───── Data shown
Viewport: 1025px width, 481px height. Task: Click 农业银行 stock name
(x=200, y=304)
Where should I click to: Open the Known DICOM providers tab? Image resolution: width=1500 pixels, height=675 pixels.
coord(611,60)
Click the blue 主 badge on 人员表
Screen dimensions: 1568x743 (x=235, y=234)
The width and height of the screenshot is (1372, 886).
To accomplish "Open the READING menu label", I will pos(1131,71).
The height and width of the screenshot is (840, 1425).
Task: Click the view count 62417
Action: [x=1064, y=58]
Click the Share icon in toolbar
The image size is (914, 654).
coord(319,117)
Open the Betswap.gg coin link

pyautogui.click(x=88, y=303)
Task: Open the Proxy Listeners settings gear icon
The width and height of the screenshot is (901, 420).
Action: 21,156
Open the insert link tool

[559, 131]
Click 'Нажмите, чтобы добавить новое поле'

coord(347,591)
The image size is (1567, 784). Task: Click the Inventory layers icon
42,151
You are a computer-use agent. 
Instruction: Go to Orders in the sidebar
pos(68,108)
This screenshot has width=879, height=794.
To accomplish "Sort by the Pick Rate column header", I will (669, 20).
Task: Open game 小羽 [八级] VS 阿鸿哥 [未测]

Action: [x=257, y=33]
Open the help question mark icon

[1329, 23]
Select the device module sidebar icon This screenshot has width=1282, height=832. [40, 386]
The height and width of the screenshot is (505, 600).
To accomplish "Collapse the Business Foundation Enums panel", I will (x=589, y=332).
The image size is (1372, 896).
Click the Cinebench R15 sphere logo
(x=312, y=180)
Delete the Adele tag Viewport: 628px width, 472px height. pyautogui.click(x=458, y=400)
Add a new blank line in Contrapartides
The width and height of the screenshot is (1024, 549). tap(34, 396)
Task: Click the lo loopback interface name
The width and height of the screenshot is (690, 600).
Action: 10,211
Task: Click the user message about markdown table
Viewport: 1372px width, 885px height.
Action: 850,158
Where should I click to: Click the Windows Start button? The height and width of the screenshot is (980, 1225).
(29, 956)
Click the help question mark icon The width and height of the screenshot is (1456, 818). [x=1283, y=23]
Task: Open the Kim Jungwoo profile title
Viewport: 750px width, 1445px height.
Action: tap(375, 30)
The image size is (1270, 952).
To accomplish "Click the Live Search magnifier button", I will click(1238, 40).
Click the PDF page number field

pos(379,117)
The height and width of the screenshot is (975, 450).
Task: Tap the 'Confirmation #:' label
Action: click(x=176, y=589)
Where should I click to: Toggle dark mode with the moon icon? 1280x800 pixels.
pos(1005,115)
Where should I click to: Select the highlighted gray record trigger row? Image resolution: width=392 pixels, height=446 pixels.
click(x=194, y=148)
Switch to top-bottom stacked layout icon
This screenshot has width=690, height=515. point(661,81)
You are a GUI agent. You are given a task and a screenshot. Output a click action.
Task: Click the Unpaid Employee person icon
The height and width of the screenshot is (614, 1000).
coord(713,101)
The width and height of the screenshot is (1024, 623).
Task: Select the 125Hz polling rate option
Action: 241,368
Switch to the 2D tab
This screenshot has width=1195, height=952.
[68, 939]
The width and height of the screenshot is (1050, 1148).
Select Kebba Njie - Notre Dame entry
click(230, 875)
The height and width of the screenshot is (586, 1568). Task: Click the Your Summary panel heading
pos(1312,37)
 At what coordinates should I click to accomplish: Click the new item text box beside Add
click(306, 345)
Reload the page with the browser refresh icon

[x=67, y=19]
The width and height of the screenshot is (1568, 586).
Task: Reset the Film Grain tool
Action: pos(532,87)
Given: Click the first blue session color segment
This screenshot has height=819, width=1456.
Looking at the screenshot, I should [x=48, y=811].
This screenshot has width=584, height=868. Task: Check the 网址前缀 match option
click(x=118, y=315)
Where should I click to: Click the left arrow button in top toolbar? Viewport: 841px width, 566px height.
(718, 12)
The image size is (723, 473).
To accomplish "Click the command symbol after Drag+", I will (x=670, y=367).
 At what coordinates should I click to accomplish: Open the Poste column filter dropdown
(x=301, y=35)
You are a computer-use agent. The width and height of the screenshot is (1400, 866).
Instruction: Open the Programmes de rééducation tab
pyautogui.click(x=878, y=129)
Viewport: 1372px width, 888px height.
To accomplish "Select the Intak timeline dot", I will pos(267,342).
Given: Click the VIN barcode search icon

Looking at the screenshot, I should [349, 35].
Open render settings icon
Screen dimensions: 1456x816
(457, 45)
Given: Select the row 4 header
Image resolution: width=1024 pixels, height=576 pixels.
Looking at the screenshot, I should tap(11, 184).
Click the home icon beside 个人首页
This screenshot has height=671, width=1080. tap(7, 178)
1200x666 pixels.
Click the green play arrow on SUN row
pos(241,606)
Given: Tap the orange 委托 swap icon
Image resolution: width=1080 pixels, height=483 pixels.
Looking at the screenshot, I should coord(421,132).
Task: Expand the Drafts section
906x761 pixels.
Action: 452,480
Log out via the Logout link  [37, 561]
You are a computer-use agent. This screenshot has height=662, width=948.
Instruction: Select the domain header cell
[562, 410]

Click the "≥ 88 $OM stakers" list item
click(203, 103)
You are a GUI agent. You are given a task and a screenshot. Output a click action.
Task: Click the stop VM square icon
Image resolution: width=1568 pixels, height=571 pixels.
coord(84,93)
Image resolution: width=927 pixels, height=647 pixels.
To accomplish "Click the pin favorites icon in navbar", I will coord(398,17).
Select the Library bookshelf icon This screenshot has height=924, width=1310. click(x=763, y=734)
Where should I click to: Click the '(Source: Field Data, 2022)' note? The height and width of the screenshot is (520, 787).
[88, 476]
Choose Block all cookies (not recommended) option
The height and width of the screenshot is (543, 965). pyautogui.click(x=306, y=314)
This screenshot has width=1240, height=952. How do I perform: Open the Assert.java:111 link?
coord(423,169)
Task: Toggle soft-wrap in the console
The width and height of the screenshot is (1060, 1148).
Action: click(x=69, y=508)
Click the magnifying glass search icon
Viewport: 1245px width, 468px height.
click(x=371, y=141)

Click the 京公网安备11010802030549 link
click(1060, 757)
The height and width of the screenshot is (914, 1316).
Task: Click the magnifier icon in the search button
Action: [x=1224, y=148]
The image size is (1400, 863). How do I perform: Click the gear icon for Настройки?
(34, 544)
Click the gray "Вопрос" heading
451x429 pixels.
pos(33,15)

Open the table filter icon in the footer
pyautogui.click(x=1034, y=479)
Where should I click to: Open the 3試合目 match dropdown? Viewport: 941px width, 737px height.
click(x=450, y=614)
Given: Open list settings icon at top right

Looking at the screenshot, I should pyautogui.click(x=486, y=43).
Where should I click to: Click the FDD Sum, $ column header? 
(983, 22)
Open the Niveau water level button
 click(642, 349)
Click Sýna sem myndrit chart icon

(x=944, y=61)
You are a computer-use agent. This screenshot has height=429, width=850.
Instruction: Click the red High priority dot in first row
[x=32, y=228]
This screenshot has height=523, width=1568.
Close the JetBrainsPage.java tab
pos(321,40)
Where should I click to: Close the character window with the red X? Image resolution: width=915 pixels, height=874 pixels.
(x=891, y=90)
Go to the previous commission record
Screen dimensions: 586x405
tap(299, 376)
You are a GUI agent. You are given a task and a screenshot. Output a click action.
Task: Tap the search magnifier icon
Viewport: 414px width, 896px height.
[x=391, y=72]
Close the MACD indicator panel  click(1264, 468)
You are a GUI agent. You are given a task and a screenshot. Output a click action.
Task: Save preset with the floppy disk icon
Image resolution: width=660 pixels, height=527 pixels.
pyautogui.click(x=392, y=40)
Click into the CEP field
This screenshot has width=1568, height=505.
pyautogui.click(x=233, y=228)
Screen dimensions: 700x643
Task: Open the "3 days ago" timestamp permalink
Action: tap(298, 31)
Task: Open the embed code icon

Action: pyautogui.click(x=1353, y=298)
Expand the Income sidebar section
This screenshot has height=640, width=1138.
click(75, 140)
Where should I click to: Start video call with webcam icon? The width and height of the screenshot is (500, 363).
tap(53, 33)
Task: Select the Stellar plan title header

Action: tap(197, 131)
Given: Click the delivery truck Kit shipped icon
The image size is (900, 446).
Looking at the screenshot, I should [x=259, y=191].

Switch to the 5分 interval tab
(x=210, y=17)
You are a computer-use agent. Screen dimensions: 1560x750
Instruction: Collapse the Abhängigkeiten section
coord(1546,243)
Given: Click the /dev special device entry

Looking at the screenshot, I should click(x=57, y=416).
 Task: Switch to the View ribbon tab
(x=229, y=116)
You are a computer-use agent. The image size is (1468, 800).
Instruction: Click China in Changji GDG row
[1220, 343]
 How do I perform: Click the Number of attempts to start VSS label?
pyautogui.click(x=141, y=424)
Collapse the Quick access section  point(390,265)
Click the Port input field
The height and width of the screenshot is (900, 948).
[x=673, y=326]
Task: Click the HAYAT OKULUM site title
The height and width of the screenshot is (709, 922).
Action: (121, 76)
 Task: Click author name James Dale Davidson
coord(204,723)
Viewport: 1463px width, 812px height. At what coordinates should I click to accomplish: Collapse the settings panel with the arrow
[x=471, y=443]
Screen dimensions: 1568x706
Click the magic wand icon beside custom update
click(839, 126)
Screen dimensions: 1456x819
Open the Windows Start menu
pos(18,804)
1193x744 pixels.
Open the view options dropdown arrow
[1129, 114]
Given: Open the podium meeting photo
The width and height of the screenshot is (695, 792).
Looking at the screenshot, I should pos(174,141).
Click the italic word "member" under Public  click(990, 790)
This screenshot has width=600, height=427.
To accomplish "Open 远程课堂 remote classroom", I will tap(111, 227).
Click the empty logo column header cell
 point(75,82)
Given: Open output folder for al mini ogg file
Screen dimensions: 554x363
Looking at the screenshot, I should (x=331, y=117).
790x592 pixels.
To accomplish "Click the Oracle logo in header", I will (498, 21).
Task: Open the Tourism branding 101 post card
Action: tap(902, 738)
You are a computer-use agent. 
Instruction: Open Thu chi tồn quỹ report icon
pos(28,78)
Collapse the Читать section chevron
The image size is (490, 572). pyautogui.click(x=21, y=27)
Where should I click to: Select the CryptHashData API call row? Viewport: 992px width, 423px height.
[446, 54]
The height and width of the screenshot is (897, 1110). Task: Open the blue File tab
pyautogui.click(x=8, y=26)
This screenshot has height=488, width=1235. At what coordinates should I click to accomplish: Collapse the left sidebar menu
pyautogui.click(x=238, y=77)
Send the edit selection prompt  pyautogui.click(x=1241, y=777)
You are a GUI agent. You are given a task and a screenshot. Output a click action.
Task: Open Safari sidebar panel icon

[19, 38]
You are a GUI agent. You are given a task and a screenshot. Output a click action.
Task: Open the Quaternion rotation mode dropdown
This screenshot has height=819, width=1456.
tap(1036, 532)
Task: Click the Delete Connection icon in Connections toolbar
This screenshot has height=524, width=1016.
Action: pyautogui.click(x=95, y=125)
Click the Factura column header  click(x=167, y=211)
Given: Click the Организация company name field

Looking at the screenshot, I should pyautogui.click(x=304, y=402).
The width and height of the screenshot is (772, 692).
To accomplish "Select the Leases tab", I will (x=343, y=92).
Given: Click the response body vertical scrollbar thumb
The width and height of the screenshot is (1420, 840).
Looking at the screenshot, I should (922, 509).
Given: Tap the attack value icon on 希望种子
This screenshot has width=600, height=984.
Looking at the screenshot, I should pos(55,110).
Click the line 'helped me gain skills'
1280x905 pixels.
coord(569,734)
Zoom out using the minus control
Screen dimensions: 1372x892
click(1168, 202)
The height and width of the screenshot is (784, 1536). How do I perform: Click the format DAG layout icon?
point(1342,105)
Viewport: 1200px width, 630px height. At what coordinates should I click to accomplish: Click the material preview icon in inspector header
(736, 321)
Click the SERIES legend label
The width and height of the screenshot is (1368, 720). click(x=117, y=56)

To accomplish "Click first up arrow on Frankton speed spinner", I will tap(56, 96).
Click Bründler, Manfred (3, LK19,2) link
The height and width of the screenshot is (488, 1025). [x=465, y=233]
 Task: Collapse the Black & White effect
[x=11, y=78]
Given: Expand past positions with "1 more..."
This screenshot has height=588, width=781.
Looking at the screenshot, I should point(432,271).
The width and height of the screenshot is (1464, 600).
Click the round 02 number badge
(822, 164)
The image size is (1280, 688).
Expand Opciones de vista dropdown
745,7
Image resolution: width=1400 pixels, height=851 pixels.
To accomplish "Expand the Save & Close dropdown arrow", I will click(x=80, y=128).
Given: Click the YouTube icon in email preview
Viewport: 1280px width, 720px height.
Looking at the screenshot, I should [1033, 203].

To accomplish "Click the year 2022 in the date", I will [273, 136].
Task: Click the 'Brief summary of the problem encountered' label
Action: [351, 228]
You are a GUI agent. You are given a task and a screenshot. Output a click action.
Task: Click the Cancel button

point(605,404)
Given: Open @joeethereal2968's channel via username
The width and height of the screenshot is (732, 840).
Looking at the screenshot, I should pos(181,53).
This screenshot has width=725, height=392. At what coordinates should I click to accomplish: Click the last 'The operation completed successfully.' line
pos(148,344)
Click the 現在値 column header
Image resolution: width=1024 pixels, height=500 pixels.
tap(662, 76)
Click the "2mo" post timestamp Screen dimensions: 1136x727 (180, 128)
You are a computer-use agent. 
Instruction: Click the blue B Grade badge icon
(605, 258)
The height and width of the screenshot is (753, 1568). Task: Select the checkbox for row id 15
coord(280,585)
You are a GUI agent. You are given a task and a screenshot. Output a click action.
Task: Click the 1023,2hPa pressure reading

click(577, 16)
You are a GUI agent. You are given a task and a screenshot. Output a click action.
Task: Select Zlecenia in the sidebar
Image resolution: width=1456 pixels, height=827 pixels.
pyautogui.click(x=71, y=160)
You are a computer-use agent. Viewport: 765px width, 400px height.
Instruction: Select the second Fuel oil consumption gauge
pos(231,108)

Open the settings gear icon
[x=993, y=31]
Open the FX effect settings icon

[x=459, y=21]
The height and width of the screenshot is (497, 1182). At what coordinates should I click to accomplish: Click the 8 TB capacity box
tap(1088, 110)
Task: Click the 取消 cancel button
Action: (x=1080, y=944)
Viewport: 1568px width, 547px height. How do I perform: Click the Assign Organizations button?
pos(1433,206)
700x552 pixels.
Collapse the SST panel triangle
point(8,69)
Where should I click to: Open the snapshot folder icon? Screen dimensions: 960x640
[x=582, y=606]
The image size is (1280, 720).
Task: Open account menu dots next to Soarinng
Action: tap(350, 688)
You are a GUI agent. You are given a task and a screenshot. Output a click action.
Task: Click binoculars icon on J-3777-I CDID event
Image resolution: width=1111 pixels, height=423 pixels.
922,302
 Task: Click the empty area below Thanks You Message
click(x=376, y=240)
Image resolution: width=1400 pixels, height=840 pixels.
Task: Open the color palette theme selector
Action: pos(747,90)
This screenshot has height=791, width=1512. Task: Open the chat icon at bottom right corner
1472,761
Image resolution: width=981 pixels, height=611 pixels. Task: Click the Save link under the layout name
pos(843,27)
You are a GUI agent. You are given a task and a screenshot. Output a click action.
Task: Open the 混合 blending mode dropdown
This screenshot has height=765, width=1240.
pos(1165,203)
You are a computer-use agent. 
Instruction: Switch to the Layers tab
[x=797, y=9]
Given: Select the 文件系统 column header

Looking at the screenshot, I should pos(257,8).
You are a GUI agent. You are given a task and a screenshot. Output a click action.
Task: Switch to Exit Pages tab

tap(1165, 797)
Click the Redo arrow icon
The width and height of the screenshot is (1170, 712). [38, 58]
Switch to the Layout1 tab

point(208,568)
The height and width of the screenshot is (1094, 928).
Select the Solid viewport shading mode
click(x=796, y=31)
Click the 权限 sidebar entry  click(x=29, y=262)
──────────
> Written exercise: Copy the data exactly, from its first line through the line that contains "coord(611,60)", both included.

> Output for this exercise:
Viewport: 1025px width, 481px height. Task: Click 农业银行 stock name
(x=200, y=304)
Where should I click to: Open the Known DICOM providers tab? Image resolution: width=1500 pixels, height=675 pixels.
coord(611,60)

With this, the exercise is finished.